* _GIVEN RECORDS_:
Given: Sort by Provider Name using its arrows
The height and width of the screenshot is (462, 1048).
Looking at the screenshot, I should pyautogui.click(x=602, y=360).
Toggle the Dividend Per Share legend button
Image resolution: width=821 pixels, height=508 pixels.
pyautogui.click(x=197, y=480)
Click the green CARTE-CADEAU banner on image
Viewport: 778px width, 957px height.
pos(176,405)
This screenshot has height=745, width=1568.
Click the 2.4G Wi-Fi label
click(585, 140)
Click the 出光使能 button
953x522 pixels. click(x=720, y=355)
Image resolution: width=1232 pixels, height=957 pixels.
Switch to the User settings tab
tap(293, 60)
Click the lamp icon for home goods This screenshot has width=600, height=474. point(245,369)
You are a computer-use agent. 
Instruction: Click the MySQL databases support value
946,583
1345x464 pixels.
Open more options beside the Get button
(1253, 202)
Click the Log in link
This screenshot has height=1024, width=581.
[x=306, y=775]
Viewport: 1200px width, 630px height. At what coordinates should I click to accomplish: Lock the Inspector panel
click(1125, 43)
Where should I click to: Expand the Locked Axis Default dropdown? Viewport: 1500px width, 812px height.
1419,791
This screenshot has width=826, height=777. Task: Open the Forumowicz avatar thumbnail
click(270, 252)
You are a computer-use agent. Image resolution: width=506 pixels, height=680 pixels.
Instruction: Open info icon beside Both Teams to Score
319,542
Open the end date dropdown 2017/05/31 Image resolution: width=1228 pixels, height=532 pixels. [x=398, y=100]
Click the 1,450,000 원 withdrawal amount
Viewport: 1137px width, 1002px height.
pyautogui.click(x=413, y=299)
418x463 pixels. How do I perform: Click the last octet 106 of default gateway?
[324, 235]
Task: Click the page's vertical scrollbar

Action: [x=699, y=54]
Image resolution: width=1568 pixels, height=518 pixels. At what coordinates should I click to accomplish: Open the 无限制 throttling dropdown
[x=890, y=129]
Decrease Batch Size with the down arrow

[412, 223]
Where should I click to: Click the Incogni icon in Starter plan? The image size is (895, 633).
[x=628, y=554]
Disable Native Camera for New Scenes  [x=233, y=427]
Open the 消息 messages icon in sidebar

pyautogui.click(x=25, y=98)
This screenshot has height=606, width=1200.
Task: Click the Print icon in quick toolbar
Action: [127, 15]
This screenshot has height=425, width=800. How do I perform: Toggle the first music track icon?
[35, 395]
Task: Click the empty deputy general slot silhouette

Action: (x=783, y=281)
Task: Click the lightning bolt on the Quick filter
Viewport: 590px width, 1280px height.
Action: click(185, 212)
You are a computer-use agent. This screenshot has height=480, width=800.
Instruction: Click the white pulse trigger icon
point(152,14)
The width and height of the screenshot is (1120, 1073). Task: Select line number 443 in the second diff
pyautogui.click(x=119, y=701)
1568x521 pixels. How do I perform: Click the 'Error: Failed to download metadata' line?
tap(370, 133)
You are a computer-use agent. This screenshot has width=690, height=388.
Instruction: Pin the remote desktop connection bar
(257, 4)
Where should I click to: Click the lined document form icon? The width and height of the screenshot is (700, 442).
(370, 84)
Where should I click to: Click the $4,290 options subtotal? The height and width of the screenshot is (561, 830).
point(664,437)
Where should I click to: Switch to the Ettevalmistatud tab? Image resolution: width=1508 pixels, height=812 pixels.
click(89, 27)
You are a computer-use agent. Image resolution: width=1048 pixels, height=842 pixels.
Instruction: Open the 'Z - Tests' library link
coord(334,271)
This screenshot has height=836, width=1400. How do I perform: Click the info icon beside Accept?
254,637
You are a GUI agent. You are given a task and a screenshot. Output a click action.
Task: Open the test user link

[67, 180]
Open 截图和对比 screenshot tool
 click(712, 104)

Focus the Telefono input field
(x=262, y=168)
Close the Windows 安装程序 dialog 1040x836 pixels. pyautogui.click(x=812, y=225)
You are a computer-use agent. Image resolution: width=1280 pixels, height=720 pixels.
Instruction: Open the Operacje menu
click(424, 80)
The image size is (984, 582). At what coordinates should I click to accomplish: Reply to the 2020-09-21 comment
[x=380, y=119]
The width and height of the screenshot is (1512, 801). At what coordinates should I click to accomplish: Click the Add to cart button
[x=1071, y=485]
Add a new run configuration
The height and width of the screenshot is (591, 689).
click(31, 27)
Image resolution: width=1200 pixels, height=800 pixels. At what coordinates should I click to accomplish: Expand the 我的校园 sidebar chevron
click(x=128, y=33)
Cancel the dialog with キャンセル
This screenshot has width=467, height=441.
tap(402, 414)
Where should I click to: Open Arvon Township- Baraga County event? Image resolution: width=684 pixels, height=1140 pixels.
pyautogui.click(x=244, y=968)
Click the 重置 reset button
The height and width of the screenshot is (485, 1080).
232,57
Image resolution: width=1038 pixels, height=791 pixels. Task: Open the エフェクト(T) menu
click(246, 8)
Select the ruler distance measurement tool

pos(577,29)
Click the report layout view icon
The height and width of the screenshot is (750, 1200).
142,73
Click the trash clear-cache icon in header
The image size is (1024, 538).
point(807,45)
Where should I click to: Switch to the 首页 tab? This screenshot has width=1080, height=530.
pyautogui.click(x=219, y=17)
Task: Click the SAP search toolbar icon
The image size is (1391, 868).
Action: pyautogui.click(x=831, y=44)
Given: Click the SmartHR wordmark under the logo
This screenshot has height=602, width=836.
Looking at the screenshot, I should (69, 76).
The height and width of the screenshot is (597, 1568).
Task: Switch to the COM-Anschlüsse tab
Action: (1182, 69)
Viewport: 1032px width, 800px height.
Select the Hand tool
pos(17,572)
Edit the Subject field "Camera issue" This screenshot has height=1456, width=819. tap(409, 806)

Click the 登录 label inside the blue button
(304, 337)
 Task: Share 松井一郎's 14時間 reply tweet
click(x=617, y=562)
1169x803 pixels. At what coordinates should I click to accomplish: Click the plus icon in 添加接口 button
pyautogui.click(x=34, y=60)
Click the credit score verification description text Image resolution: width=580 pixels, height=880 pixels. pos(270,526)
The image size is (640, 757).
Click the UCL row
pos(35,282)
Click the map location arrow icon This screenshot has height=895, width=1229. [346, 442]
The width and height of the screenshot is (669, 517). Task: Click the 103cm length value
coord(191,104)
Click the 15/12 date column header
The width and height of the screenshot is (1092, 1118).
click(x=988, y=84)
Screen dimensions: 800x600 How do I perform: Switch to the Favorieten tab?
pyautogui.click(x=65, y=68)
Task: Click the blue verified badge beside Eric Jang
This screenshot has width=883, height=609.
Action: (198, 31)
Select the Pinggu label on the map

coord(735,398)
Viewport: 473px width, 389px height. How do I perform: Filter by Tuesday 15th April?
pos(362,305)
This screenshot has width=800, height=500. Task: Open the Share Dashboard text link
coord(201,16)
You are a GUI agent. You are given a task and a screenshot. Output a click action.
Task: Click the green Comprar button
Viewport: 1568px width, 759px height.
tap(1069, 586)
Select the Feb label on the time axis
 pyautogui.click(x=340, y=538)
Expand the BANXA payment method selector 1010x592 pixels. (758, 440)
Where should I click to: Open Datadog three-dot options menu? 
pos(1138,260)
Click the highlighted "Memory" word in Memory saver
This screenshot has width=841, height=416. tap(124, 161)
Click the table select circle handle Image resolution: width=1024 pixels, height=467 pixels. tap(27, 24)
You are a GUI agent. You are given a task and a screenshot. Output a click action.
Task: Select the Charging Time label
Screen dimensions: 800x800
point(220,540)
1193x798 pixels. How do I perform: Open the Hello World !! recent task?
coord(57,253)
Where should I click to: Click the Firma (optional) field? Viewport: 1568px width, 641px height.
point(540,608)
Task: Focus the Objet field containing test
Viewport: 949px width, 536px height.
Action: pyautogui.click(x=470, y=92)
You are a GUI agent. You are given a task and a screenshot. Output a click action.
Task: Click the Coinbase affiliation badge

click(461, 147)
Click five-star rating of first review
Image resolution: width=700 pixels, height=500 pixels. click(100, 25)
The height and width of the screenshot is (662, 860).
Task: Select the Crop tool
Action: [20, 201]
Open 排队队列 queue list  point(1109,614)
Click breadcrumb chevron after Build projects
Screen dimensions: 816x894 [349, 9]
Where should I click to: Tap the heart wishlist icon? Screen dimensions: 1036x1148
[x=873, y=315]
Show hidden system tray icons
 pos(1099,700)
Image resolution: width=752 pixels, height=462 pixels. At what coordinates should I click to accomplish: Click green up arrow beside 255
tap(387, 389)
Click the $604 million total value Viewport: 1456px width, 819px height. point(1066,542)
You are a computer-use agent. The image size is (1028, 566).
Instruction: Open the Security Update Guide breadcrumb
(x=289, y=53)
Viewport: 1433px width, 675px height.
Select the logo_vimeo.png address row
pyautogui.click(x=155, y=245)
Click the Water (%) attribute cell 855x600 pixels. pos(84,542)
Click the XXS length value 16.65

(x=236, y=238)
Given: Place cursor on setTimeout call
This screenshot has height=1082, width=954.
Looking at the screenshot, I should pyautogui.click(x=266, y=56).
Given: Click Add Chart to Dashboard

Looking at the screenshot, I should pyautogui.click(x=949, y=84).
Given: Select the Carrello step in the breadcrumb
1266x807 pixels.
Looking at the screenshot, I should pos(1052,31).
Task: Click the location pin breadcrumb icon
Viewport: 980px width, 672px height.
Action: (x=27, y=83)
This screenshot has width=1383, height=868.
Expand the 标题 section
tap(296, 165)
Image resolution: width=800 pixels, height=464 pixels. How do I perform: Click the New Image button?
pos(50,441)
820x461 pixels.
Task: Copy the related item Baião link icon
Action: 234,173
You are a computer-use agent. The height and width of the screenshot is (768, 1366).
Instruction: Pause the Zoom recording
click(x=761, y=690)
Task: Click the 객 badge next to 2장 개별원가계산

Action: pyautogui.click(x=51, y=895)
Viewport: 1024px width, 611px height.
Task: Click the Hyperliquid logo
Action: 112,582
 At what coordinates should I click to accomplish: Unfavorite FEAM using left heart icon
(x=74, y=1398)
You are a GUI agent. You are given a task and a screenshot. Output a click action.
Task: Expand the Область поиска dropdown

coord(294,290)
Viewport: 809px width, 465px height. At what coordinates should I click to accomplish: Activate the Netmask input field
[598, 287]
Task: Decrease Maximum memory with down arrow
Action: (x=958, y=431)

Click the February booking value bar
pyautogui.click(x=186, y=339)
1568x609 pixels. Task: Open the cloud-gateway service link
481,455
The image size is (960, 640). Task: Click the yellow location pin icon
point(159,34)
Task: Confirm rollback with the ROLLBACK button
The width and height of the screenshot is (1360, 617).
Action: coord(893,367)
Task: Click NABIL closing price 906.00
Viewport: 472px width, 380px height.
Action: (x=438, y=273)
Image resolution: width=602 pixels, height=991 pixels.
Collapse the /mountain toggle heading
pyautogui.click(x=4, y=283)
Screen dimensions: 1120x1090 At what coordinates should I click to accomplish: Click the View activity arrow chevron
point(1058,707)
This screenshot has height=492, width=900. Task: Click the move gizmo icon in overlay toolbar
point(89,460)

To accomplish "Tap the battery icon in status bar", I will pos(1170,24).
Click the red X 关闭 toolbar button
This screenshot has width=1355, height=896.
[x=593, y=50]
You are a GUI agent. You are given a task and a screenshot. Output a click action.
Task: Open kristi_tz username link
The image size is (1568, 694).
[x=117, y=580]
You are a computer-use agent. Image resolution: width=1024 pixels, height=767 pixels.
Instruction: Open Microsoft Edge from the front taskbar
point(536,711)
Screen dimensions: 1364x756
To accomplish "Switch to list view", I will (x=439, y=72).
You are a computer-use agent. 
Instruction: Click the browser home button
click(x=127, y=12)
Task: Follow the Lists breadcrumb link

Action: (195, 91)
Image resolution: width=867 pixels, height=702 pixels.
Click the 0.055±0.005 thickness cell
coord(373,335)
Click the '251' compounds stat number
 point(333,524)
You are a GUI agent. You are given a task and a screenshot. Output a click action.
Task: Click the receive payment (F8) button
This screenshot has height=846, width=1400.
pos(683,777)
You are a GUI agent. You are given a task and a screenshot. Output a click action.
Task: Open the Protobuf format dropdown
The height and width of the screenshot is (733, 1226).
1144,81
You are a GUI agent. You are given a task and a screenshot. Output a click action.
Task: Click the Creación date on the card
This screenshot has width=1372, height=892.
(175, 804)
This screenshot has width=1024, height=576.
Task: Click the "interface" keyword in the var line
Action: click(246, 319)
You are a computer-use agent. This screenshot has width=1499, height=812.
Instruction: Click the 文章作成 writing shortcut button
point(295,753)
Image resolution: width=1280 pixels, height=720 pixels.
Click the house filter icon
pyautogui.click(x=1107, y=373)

* _YOUR ASSIGNMENT_:
Across the listing above, report every line where "Camera" occurs.

* _FINISHED TASK_:
Disable Native Camera for New Scenes  [x=233, y=427]
Edit the Subject field "Camera issue" This screenshot has height=1456, width=819. tap(409, 806)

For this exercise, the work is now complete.